Unsupervised text augmentation using Pre-trained Paraphrase Generation
Published: (Preprint), 2023
Citation: (Preprint) Abhishek Divekar, Mudit Agarwal, Srujana Merugu, and Nikhil Rasiwasia. "Unsupervised text augmentation using Pre-trained Paraphrase Generation".
Abstract:
Unsupervised text augmentation has gained attention in recent years, as approaches which use pre-trained models to produce high-quality augmentations (such as Backtranslation [48]) are replacing simple rule-based noising to attain SOTA performance in fully- and semi-supervised settings [53]. Such approaches have benefits over other model-based text augmentations, as they are applicable to most natural language tasks and their efficacy does not rely on the availability or quality of ground-truths. However, it is difficult to ensure augmented covariates are neither homogeneous nor invalid. To address this, we introduce GROK Score, an unsupervised metric which measures the paraphrase quality of generated text: fluency, semantic fidelity and diversity. When used to re-rank and filter outputs from Beam Search decoding on pre-trained generative models, GROK captures a small subset of diverse generations, which are used as augmentations. We evaluate this strategy in realistic scenarios: “challenging” Amazon Product classification problems from the CPP MultiModal corpus (2.75-3.87 ROC-AUC below the average) with limited text data. Our results indicate that GROK requires 69.5% fewer augmented samples to match the performance of Backtranslation and rule-based Easy Data Augmentation (EDA) [51] across six classification algorithms.
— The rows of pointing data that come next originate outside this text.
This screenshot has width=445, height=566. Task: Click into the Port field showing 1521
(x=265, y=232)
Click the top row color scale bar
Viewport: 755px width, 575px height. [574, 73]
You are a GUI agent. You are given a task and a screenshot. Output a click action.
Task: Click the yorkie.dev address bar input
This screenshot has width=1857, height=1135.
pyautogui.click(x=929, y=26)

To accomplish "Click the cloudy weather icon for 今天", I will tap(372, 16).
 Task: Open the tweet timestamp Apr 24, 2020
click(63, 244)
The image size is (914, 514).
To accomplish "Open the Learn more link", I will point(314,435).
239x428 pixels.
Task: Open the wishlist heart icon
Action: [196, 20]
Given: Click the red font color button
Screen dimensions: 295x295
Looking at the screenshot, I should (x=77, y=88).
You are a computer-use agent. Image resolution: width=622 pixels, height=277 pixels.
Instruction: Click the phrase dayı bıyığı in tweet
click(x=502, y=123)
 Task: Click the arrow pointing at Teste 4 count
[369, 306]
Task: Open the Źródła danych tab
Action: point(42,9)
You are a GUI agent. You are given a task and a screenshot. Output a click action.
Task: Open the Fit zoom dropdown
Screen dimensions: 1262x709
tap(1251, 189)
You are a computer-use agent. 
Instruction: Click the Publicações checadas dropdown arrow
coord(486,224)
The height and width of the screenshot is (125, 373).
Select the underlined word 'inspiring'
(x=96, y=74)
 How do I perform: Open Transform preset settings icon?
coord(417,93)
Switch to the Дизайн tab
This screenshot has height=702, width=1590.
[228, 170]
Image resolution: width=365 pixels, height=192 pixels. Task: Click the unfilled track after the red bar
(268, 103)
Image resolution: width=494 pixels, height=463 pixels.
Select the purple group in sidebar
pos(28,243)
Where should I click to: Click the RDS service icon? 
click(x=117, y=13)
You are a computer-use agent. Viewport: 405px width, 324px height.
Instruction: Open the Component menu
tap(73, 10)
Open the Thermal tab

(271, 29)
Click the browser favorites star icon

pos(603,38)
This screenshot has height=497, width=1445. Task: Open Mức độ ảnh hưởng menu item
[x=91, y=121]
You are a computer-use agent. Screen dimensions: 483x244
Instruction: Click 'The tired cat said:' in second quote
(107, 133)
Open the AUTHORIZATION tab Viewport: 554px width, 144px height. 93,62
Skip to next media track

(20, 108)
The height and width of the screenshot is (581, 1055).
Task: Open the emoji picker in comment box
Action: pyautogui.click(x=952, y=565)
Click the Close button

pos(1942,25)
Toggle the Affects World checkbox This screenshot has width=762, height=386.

Additionally, tuning the GROK-filtering threshold using K-Fold cross-validation leads to an average lift of 0.28 ROC-AUC, improving performance over both EDA and Backtranslation for all algorithms, while requiring 30% fewer augmented samples (achieving 0.53 ROC-AUC lift for VowpalWabbit and 1.10 for WideAndDeep). Human evaluations comparing GROK to prominent metrics like BLEU, METEOR and ROUGE validate our hypothesis that GROK promotes text generations having high diversity, indicating its utility beyond augmentation.